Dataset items
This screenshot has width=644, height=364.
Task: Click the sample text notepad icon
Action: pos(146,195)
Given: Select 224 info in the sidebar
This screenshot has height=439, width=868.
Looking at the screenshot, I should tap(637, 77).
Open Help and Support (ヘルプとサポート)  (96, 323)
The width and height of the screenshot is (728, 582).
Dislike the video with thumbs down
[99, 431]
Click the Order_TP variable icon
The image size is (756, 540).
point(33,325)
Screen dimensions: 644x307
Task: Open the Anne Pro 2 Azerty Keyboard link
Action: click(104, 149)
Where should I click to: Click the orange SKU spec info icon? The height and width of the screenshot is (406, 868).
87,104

==

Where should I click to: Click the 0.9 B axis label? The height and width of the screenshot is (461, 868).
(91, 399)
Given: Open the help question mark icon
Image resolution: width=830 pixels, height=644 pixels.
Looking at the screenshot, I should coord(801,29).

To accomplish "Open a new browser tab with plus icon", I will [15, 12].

#### [What is required]
Give the number of lines above in which the word "Given" occurs, with nothing else.

#### [Answer to the problem]
2